Git as a tool seems to provide good user management and access control by utilising SSH, where each user can have either a separate system account, or login to a shared account using an SSH key.
In the event that an employee left and needed their account revoked, simply removing that user or their key would suffice. In addition because it would be hosted internally, any access would be done through the VPN, and presumably their AD account would also be shut down.
However with Github, which encourages 'social coding', the access control and user management is severely limited. Firstly, each user has their own Github account that is in no way related to the company's project account. They are then invited to join a company repository as a 'collaborator'. Unfortunately this is done on a per-repository basis, meaning that removal of a user must be done manually for each.

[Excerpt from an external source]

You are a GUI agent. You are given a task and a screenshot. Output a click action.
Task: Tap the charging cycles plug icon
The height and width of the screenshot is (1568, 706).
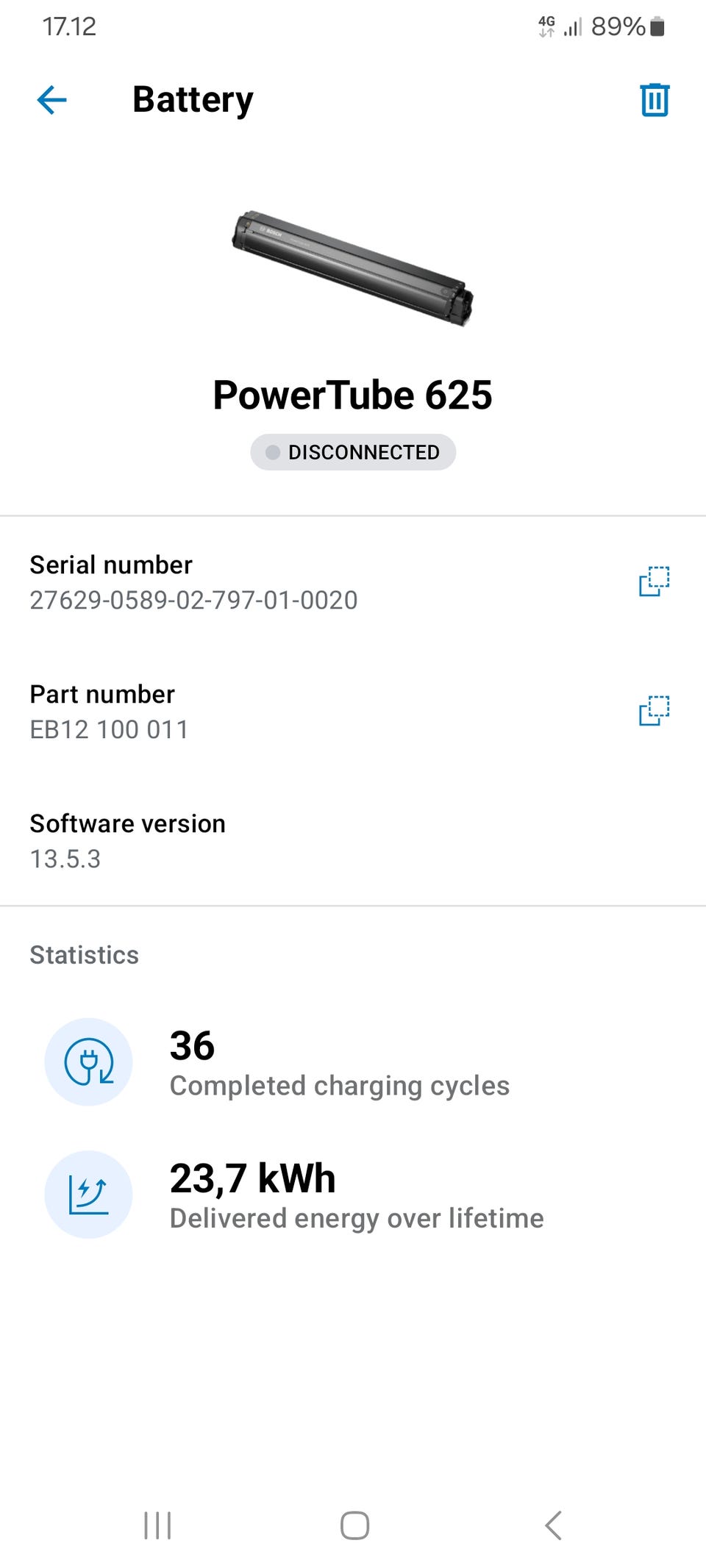pyautogui.click(x=88, y=1062)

No prizes for guessing for who is going to get lumbered with that task!
Github have disabled archive support in Git, meaning that you cannot export a tagged release for packaging. Instead you have to clone or pull a repo, and then package it. This is inefficient as it also pulls down all commit changes, which are not necessary when packaging software.
The first issue relates to the previous issue. This is extracting code from a repo for packaging without also downloading all the commit changes.
There is no equivalent of svn export, and whilst archive appears to be what I need, Github does not support this. I don't know if this is a problem with Git or Github, either way it is annoying.
The other issue is complexity. Granted I am new to all this distributed version control stuff, so will stick with it. But when I started using SVN it just clicked and immediately made my life easier. I'm not sure when I will be needing Git's advanced features, but currently Git itself doesn't seem to offer any benefits to my work flow (although Github's code review is useful).
So all in all, not too bad of a start with Git. Although at the moment I am not using the full power of Git (i.e. forking/merging) as I have absolutely no need for it and would prefer to spend my time coding than messing with version control.
I am currently just pushing back to the master repository at Github, and although this isn't very 'cool', it suits my needs well (as SVN did).
My message to those considering switching to Git would be: If you are having trouble with conflicting commits or are looking to use a hosted service like Github that gives you added extras (like code reviews) then go for it.
If on the other hand you are happy with SVN and its limitations, then stick with it, and if you are looking for the added benefits of a hosted service, try something like Unfuddle.